A cimeira de Estrasburgo-Kehl deveria escolher o nome do sucessor de Jaap de Hoop Scheffer, o holandês que há cinco anos exerce o cargo civil mais alto da Aliança Atlântica. Nas últimas semanas, o nome do actual primeiro-ministro da Dinamarca, Anders Fogh Rasmussen, surgiu quase como imbatível.
Rasmussen tinha o patrocínio dos três "grandes" europeus, Alemanha França e Reino Unido, e aparentemente não tinha a oposição de Washington. Há uma regra não escrita na "divisão de trabalho" da Aliança segundo a qual o cargo de secretário-geral é ocupado por um europeu e o supremo comando militar cabe sempre a um americano.
Só faltava a concordância oficial do próprio, ontem finalmente confirmada em Copenhaga pela imprensa dinamarquesa.
Nos últimos dias, contudo, as certezas começaram a transformar-se em dúvidas.
O obstáculo mais visível que o veterano líder dinamarquês enfrentava eram as objecções da Turquia. Ancara considera que a sua escolha seria um sinal negativo para o mundo islâmico, invocando a forma como geriu a "crise dos cartoons" de 2006.
O candidato tem a seu favor uma longa experiência governativa, europeia e internacional. Está no cargo há 8 anos e ganhou prestígio durante a presidência da União que exerceu em 2002. Lidera um país tradicionalmente "atlantista", ficou do lado da América na guerra do Iraque que dividiu a Europa ao meio. Tem um número muito significativo de tropas no Afeganistão.
Se tudo isto não terá provocado qualquer reserva em Berlim ou em Paris, acontece que o seu nome também não é muito bem visto em Washington.

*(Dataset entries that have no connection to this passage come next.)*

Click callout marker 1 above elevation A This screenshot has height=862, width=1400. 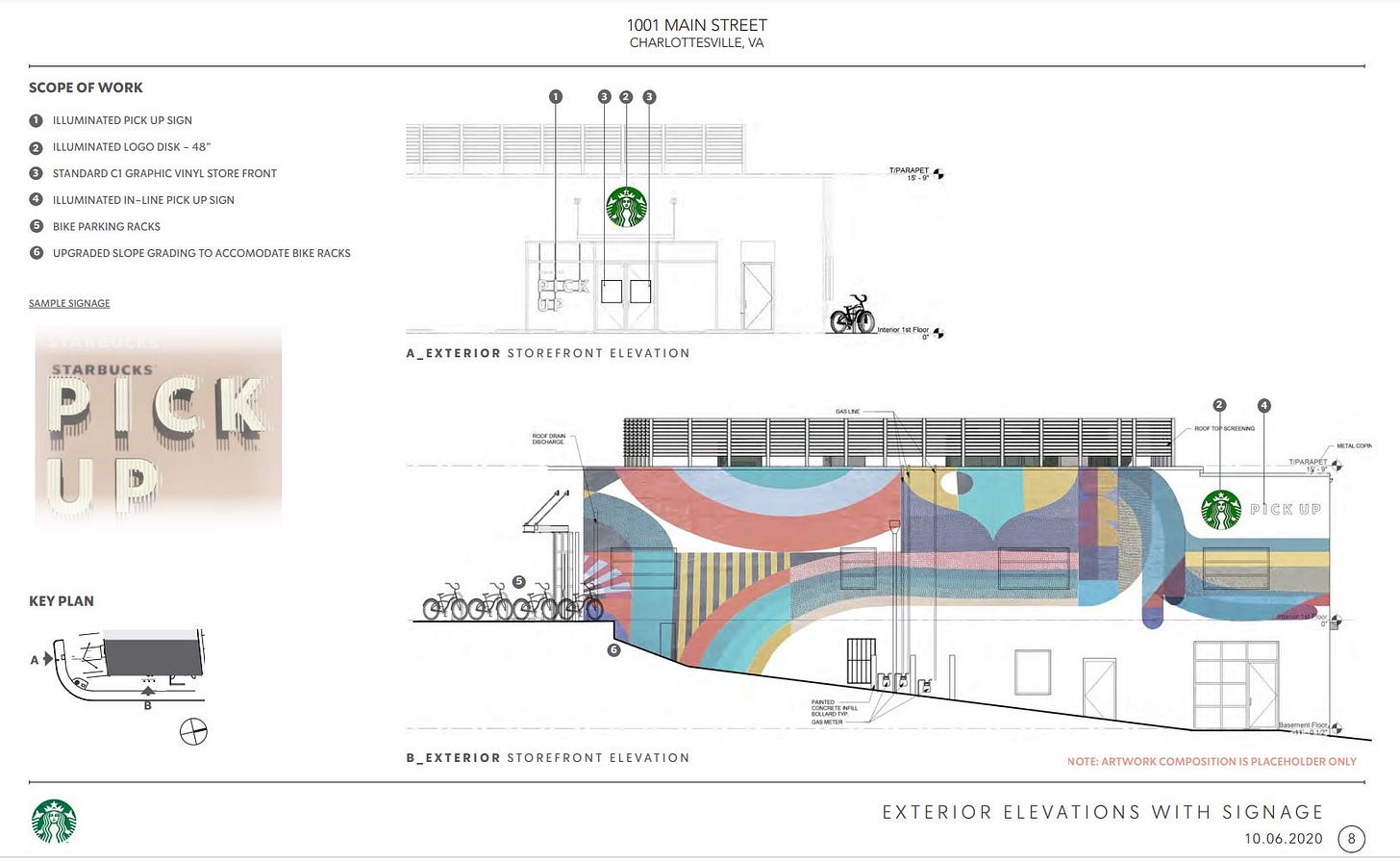(x=555, y=97)
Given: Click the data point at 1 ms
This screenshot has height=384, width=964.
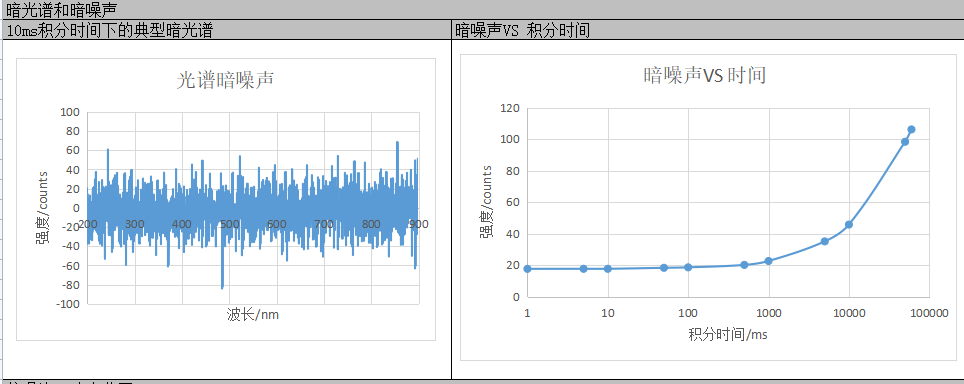Looking at the screenshot, I should pos(527,268).
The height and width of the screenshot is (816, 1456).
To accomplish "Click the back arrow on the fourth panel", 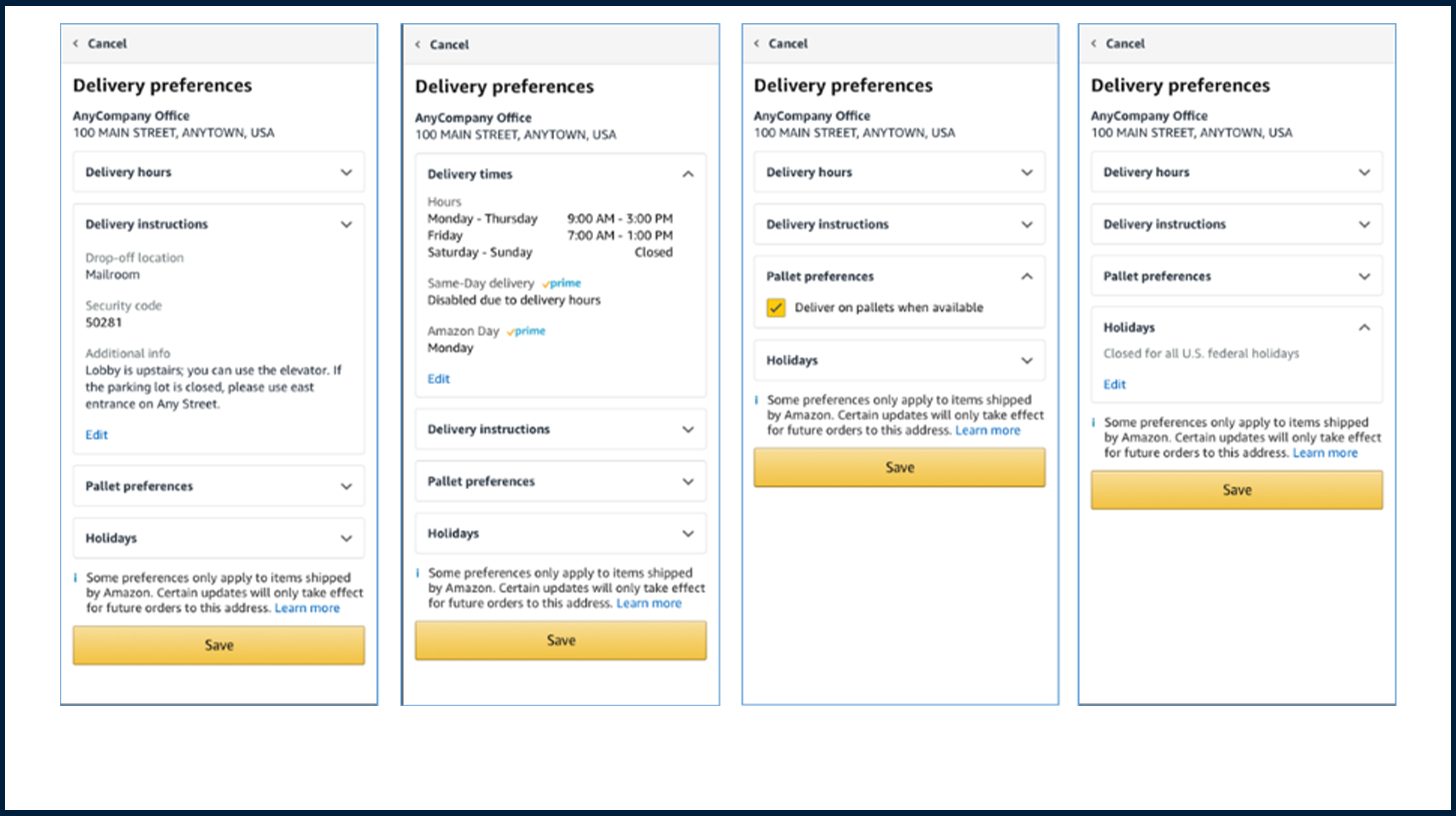I will tap(1094, 44).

Obama não impedirá a sua escolha se essa for a vontade europeia, mas tem alguma compreensão pelos argumentos turcos. Não tanto por aquilo que aconteceu na altura, mas pelo sinal que poderia dar ao mundo islâmico.
A questão é que parece não haver um candidato alternativo. O segundo nome mais falado, do ministro dos Negócios Estrangeiros de Varsóvia, Radeck Sikorski, que não esconde a sua ambição pelo lugar, também não faz as delícias de Washington.